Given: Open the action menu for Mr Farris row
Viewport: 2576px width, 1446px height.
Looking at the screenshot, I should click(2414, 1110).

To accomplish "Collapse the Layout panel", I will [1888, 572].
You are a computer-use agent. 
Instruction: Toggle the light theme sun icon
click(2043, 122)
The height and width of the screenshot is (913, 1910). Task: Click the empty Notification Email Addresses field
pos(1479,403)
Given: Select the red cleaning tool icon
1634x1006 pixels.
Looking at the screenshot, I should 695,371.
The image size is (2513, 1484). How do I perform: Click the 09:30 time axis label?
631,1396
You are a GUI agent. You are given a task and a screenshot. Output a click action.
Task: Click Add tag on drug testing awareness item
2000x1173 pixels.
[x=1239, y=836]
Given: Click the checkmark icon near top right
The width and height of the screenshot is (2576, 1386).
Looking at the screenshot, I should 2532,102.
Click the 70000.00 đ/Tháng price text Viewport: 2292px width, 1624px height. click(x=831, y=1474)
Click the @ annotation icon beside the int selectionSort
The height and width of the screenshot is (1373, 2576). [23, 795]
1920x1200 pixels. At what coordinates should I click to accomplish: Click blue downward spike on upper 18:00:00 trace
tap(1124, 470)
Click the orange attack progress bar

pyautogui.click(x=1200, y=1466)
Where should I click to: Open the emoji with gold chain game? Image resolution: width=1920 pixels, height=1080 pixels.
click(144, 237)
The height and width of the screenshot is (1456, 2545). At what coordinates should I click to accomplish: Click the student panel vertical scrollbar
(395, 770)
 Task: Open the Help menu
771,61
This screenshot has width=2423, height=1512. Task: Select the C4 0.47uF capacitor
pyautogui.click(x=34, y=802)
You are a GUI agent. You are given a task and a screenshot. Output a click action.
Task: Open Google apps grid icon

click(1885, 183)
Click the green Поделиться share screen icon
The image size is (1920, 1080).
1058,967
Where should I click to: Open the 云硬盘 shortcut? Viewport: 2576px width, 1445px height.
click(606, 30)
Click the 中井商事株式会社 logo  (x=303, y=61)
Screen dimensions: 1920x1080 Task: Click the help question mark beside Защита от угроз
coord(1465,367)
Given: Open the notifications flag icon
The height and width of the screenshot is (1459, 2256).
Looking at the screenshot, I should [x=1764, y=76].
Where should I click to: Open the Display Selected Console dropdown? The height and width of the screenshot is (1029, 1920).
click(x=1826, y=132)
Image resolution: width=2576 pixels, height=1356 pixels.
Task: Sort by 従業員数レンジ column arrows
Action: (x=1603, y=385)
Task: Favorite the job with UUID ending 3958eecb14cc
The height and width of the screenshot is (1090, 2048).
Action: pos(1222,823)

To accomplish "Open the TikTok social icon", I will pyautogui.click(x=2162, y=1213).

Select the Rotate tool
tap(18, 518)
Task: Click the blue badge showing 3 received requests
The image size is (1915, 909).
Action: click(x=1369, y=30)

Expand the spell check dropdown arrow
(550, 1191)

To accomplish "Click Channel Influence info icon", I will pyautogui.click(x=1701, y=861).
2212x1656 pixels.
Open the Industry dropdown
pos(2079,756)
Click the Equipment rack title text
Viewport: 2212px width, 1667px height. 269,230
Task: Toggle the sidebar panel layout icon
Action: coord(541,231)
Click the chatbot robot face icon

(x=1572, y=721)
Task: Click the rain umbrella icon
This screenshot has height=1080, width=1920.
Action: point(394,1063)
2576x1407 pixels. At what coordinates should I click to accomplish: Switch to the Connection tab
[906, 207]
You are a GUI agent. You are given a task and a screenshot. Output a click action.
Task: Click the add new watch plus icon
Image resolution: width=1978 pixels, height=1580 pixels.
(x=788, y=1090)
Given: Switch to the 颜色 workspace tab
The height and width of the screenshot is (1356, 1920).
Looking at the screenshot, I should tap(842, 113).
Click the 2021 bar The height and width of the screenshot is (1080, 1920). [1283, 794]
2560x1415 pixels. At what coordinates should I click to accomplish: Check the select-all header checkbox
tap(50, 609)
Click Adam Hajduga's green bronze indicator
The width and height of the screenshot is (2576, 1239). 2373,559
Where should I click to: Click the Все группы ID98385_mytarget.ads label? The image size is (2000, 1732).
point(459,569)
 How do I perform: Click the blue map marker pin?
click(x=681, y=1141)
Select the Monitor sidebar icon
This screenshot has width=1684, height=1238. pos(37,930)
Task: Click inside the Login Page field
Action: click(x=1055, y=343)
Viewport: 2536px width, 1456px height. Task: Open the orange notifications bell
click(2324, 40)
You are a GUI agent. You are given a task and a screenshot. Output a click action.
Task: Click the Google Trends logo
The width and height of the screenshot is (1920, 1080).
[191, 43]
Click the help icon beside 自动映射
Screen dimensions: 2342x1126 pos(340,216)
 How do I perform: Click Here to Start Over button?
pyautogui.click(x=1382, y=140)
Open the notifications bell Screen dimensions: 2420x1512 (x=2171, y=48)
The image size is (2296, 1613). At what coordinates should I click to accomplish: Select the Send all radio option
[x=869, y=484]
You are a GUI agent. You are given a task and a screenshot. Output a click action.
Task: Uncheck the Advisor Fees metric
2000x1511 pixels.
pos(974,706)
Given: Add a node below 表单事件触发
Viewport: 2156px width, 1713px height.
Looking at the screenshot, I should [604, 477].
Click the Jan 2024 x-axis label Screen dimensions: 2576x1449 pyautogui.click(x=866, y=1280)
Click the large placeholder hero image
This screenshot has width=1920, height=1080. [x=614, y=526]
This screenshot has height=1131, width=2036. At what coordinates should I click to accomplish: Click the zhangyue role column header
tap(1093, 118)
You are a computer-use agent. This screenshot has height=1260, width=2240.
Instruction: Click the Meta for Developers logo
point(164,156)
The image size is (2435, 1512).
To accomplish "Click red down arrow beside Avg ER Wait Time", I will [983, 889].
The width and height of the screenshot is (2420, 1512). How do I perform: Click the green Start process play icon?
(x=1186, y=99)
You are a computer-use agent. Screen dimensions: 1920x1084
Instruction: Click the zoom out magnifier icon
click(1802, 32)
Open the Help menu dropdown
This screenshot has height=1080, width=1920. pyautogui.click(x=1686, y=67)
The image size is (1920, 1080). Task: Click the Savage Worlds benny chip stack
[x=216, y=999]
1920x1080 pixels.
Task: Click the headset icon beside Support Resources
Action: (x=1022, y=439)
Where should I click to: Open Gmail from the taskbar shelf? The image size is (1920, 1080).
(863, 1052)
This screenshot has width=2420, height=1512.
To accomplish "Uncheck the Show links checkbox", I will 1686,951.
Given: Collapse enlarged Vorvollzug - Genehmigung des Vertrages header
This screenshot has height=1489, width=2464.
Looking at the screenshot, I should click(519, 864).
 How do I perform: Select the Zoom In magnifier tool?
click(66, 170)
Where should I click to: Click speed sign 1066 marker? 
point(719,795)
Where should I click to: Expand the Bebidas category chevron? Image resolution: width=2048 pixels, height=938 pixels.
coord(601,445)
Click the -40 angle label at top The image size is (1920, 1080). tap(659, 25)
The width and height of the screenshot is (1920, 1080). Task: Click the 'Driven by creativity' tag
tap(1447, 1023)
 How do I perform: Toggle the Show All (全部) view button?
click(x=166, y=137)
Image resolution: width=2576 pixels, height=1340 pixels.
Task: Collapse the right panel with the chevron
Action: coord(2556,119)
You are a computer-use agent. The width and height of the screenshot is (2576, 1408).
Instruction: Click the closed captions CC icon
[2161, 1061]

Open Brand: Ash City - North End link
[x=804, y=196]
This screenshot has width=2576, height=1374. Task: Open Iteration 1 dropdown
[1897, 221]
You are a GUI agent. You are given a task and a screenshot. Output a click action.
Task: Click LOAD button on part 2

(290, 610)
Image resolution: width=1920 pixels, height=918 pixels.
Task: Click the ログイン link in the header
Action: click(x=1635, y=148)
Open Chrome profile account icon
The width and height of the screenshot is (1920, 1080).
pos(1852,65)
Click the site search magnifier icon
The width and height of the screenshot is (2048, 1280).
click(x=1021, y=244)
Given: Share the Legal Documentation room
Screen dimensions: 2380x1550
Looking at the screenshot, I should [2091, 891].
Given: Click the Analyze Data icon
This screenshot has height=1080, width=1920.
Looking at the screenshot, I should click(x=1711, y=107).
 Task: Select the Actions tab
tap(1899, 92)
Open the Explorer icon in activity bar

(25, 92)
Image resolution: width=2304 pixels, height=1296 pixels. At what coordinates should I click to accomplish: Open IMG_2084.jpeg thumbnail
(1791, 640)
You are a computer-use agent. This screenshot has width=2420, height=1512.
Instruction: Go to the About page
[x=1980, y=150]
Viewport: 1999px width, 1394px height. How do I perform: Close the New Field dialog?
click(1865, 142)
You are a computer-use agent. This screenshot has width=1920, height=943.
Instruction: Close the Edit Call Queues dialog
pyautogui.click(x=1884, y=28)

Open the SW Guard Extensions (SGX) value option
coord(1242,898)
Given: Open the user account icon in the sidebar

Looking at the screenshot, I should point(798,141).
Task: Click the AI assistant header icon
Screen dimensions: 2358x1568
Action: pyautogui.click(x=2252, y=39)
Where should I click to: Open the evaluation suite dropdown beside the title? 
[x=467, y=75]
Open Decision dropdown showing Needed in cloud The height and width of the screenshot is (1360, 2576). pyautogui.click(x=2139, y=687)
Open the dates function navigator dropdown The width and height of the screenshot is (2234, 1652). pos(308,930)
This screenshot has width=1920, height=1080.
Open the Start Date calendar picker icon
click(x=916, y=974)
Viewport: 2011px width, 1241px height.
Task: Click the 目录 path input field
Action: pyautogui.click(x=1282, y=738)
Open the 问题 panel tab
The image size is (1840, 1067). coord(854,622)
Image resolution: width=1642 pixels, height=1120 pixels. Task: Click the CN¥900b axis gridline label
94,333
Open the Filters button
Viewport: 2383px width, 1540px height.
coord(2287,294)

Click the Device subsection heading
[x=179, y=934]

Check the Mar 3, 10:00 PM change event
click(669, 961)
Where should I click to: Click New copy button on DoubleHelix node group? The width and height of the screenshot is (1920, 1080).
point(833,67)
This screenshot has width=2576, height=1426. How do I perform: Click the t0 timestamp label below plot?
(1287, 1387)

Work required: In the listing above, count every line that contains "Uncheck". Respond with the number alone.

Task solution: 2